Can anyone identify this part

2004 Dodge Grand Caravan. I’m underneath, center, right around where front tires are. Top of head pointed toward rear, feet sticking out front of car.

The small metal pipe running right to left, has a light brownish/amber clamp on right side and a pile of JB weld goo on top.

It’s leaking coolant and water out of a small hole so it connects to the radiator and cooling system. But it’s not a hose, it’s some type of pipe.
It also has a square piece of metal coming off it to secure it to car I guess.
I want to try to get a new one.

Thanks

My guess is a transmission cooler line. You have an automatic transmission, right?

That might be a coolant line to the heater core.

It can’t be a transmission line because if it were, it would be leaking transmission fluid instead of coolant.

Tester

Yes it’s automatic. When I put water in the radiator it starts coming out of that pipe immediately.

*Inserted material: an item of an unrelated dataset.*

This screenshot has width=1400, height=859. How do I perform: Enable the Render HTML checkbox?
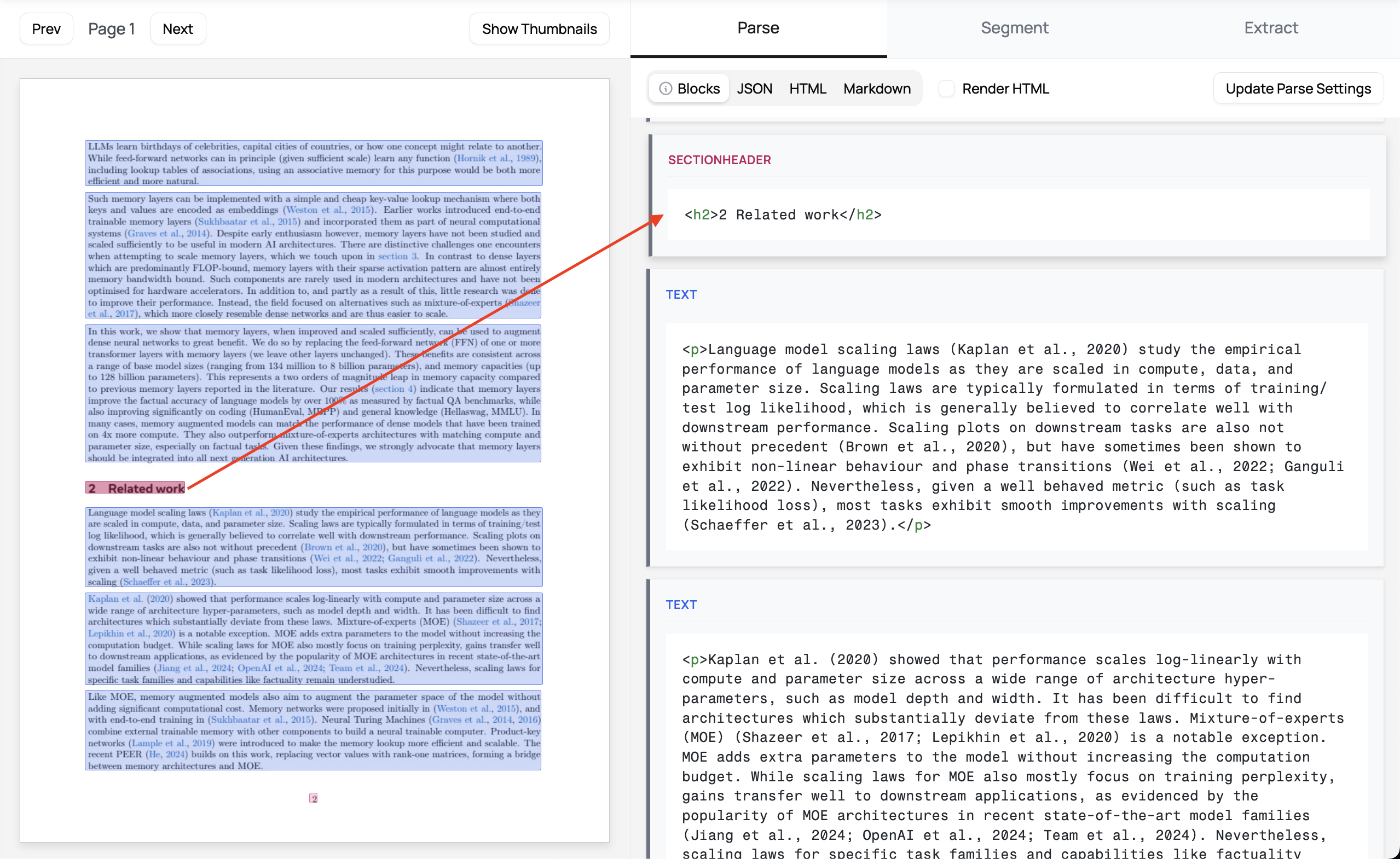tap(946, 89)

some sort of coolant by pass

Tester is correct, it wouldn’t be the transmission cooler line b/c there’s no coolant in that. Or at least there shouldn’t be. Are you able to determine to what that line connects on each end? My Corolla has something similar to that, and its part of the water pump inlet routing I think, associated with what is called a “bypass thermostat”. But on my Corolla it is nearer to the top of the engine than what appears you have photo’d, which looks near the bottom of the engine.

That is the heater return tube, it connects to the back of the water pump. #5 on the bottom right engine in the diagram (3.3/3.8L).

http://www.factorychryslerparts.com/showAssembly.aspx?ukey_assembly=608055&ukey_make=1062&ukey_model=15493&modelYear=2004&ukey_category=20300&ukey_driveLine=7860

Wow, thanks.

I just wanted to thank you for posting those great photos accompanied by that great description. I truly wish more posters would go to the trouble you did to give us good, solid information.

I tip my hat to you. Sincere best.

Thanks. This site really helped me move forward on repairs!

I agree with mountainbike. Most posts would have been “My car is leaking. What is it and how much will it cost to fix?” leaving the readers to know as little after reading the post as they knew before starting.